Write out only the lines from the line containing "Task: Select the 开源 public radio button" to the end of the listing below, both included, exactly as they stand. Drop the pictures.

══════════

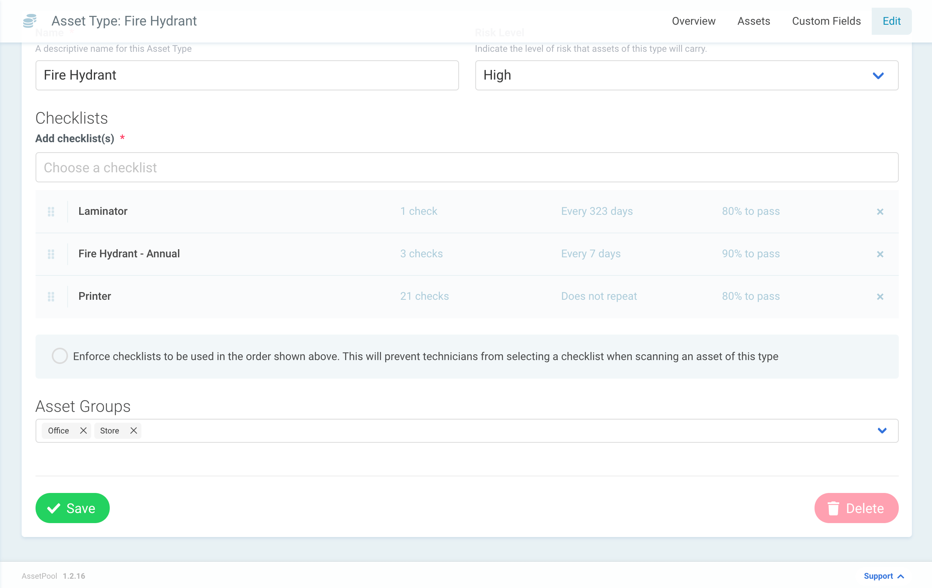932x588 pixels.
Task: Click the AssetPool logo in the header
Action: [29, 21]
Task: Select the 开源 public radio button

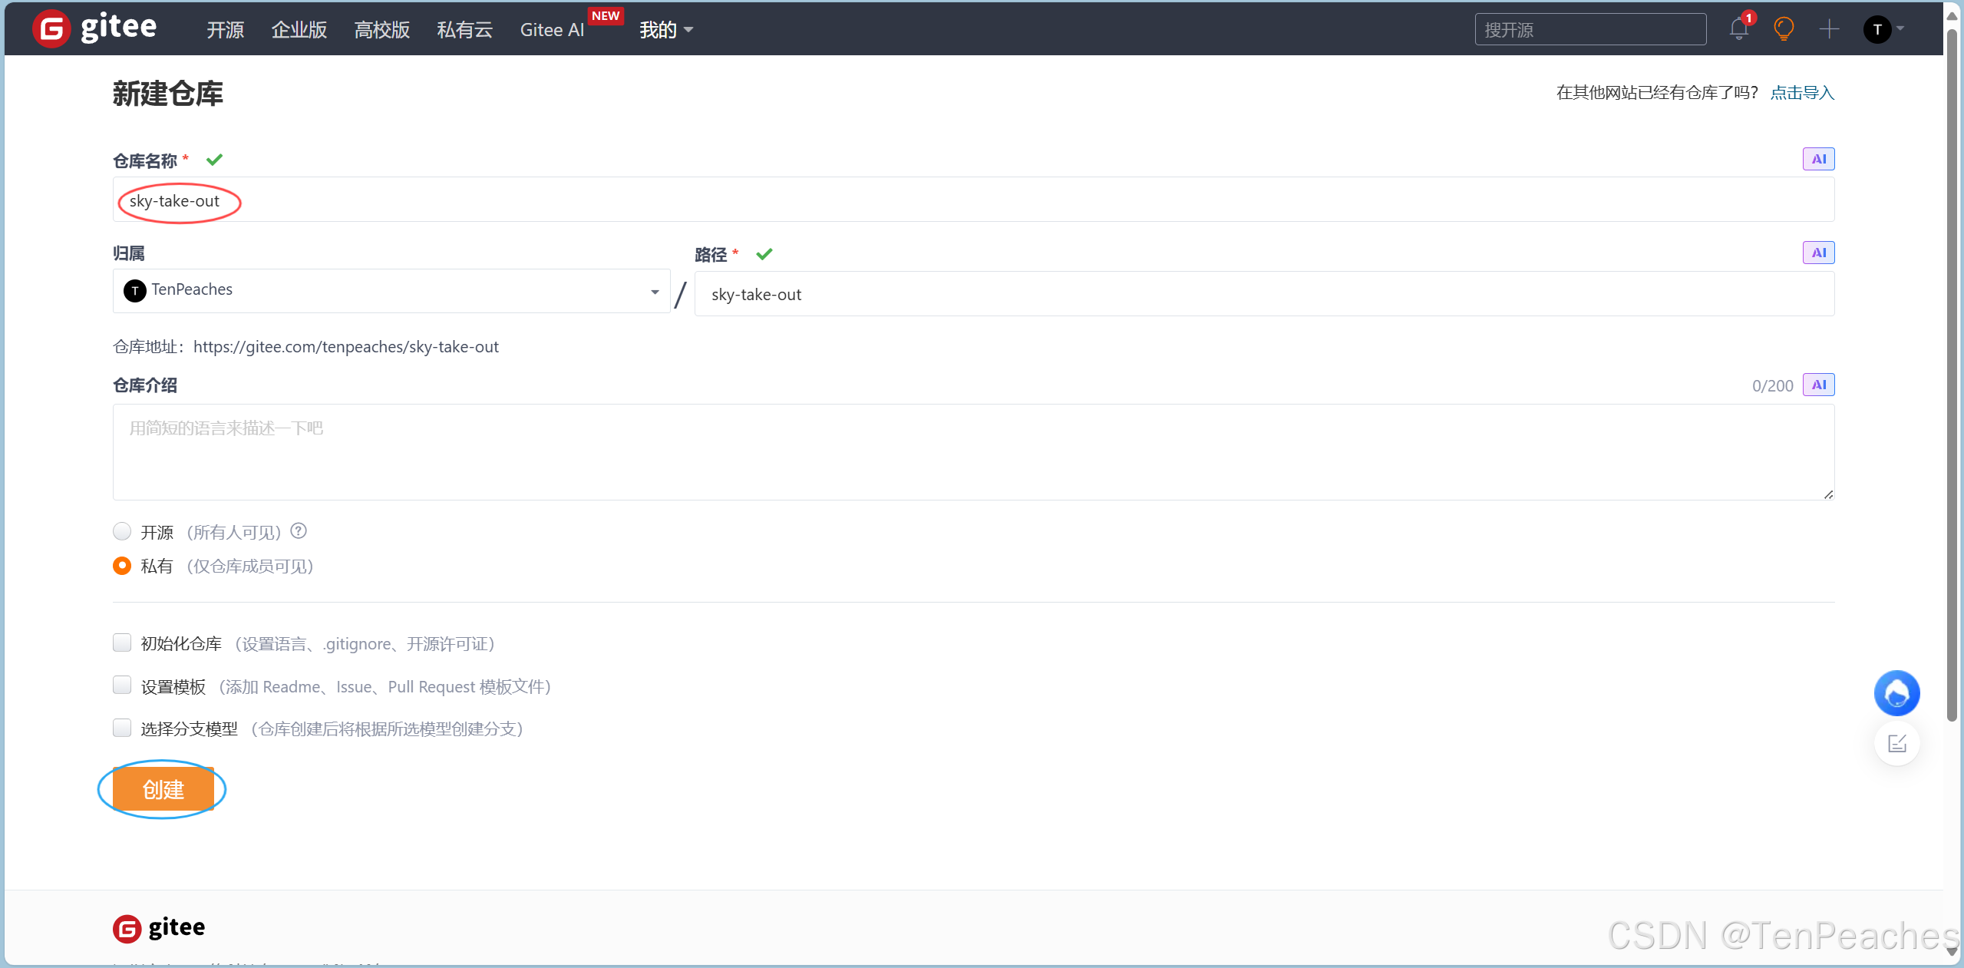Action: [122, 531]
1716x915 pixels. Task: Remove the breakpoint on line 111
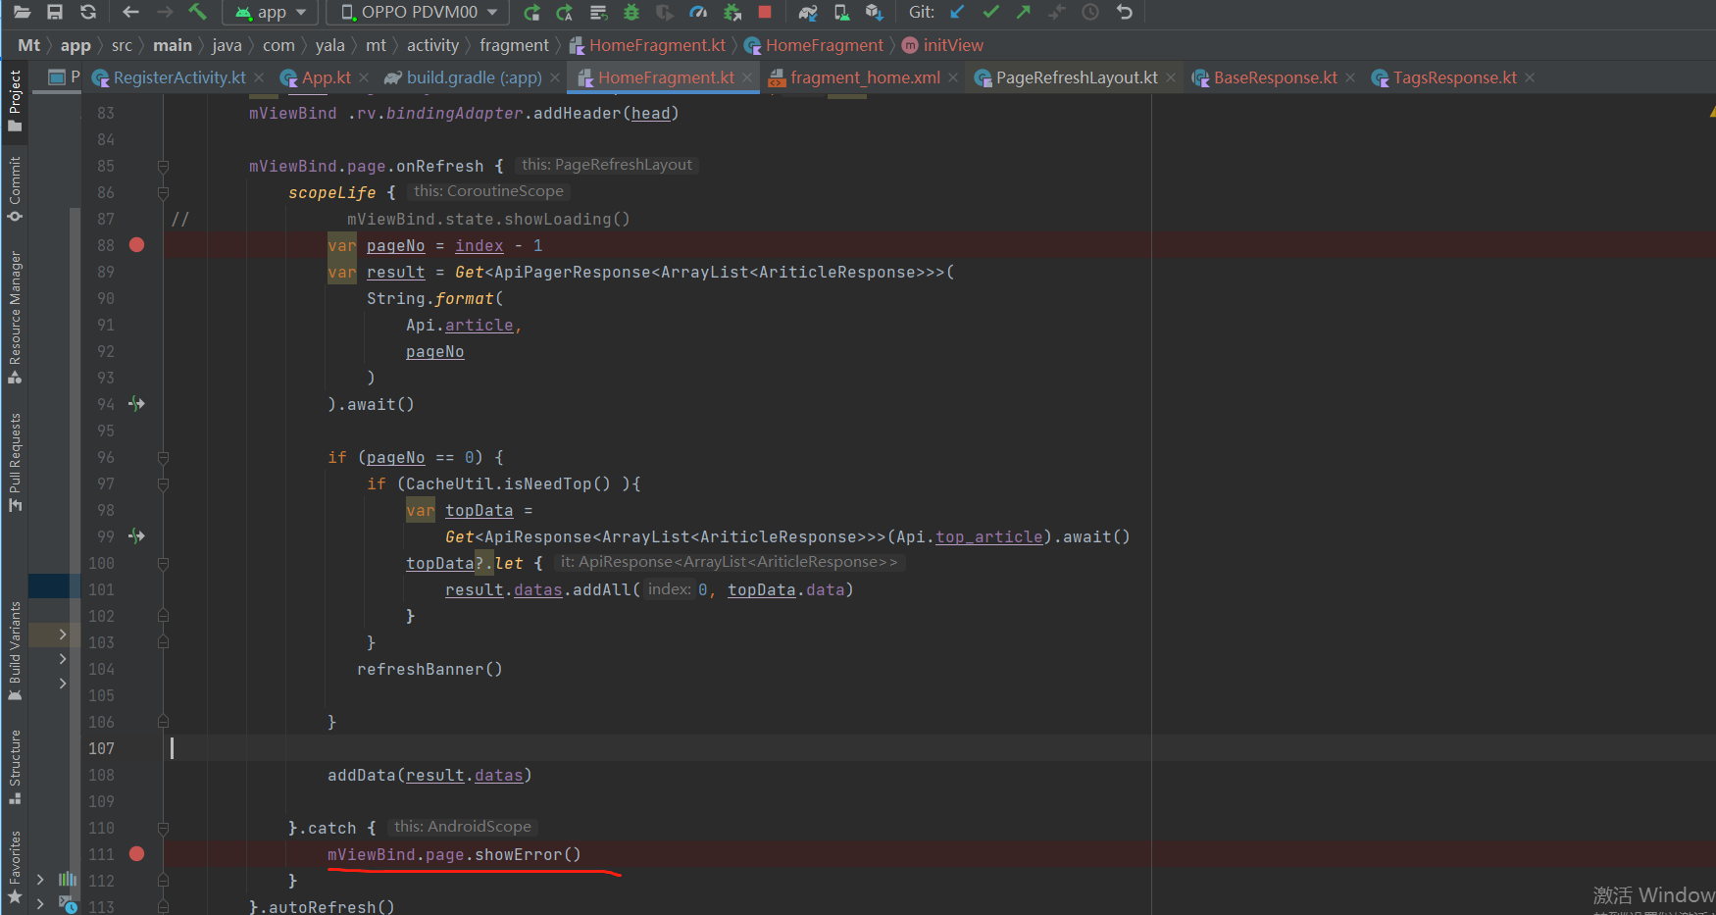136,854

══════════

SOLVED EXERCISE:
Task: Select the 开源 public radio button

Action: [122, 531]
1716x915 pixels. Task: Remove the breakpoint on line 111
136,854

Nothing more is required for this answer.